I get that stuff like that sells games.  I get that we'd like to believe ourselves a race of heroes and champions of honor but we're neither of those things.  We're monsters.  We're perfectly prepared to do the unthinkable to each other if the political stakes are high enough.  Look at Syria right now - facing a serious military challenge from a rebellion, the government has turned to the use of nerve gas (if the Obama administration is to be believed).


Nerve gas.  They're killing them like cockroaches or some other vermin.  Spraying and eradicating human beings like an infestation.

Is there really any doubt that this is how humanity would react?  How super-powers would react?  Forget sending heroic and battle hardened men to die in droves to save humanity, break out the nuclear, chemical, and biological weapons.  Nuke 'em from orbit; it's the only way to be sure.

This is what we are and, if life on earth is any indication, is may be what distinguishes us as a species more-so than any other characteristic.  Humans will happily slaughter whole populations of other humans for little more than convenience.  Other species?  Please; we'll wipe them out if they're making the azaleas wilt.

So this notion that, were humans threatened with anything even close to approaching annihilation, we would respond with anything short of unrestricted, scorched-earth, wholesale slaughter of any and everything that dared to raise a tentacle against us is just absurd.  It plays into a morality fantasy that Americans especially have clung to since the second world war.

We love the idea of a conflict where the enemy is unambiguously evil and we are unambiguously good.  That fantasy is a touch difficult to sell if human kind is carpet-nuking its way across the occupied European peninsula because "screw it, we don't need Paris if it's over-run by bug-eyed tentacled nightmares."

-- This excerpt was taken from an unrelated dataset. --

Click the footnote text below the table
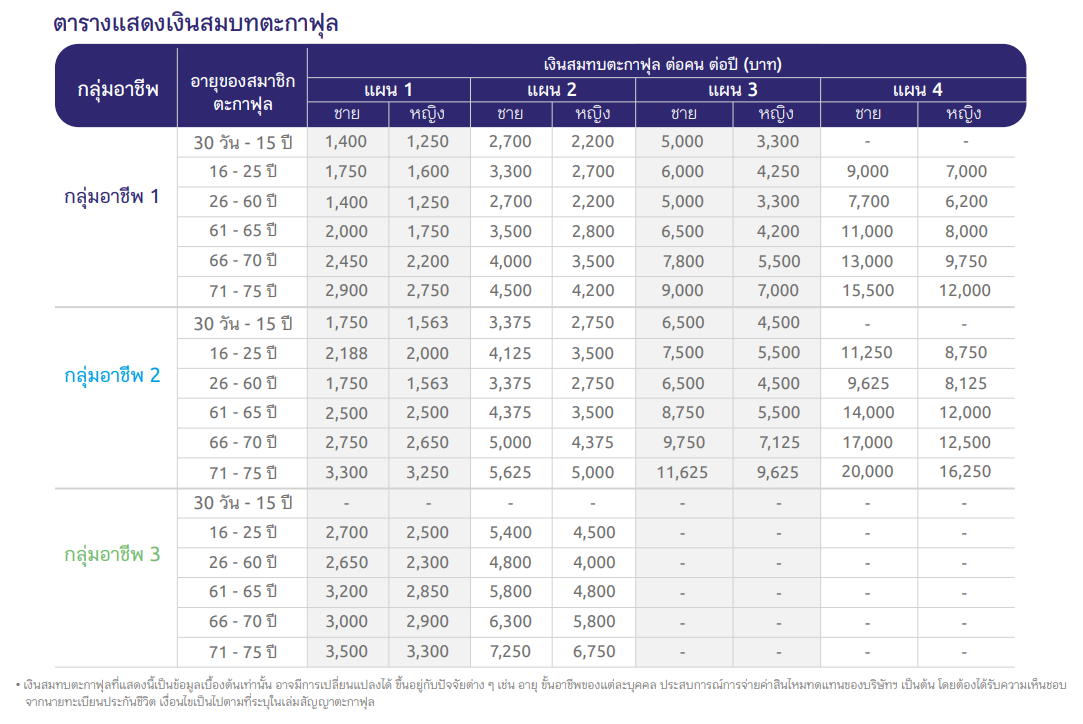This screenshot has width=1083, height=724. [x=540, y=693]
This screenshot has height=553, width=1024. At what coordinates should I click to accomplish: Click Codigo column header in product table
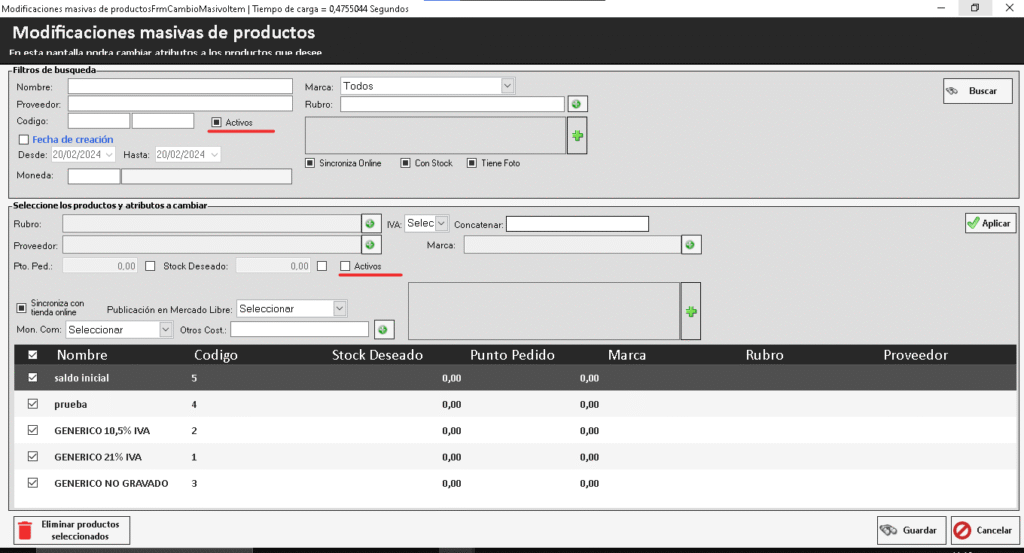[216, 355]
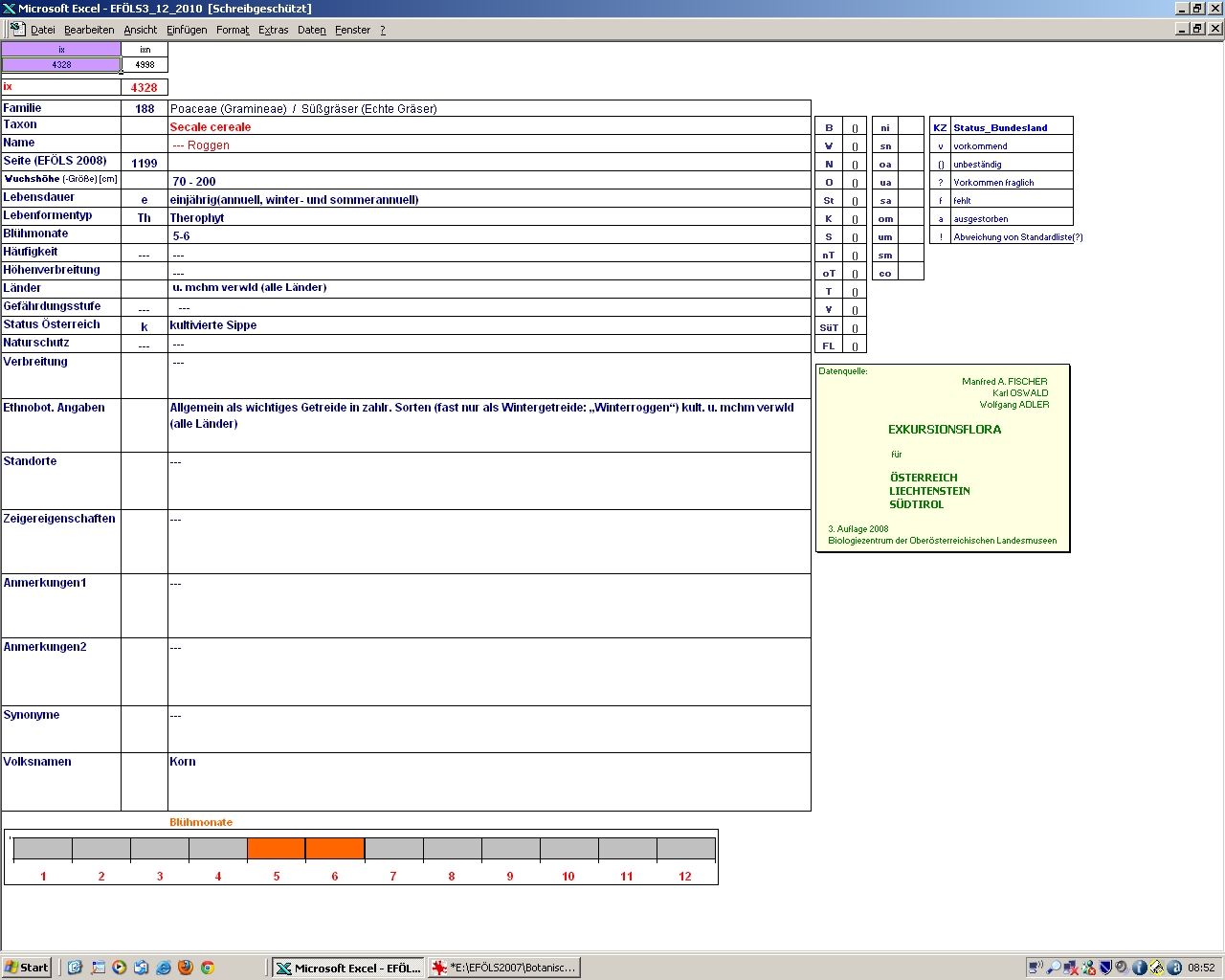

This is, incidentally, the same sort of willing suspension of disbelief or at least critical distance that characterizes President Obama's recent foray back into nuclear disarmament policies.  The President's recent speech in Berlin called for a reduction in the number of US and Russian nuclear weapons, a suggestion that the Russians rebuffed as meaningless as the United States is still actively developing anti-ballistic missile technology.

We would, as a nation, love to believe that our nuclear weapons only exist to protect our shores and that anti-ballistic missiles are only being developed to shoot down weapons fired by rogue states.  But really, if the United States could turn a system that can intercept 5 North Korean missiles into one that can intercept 5,000 Russian missiles, why wouldn't it?  If the United States had nothing to fear from Russian nuclear retaliation, how much more willing would we be push our own agenda to the brink of war?

Even America's star-spangled history is besmirched by instances of profound beligerance and flagrent disregard for human life.  The United States was more than willing to carry out a campaign of ethnic clensing -- some would say genocide -- against Native Americans; we've been complicit in and supplied munitions for chemical weapons attacks well beyond world war one and we remain the only nation on earth to have used nuclear weapons in anger.

We can not help but to be what we are and what we are is a species which is exceedingly good at wholesale killing.  This is not something that defines us as a nation; it is something that defines us as a life-form.  Pretending otherwise, be it in a video game or in a speech in Berlin is just dishonest.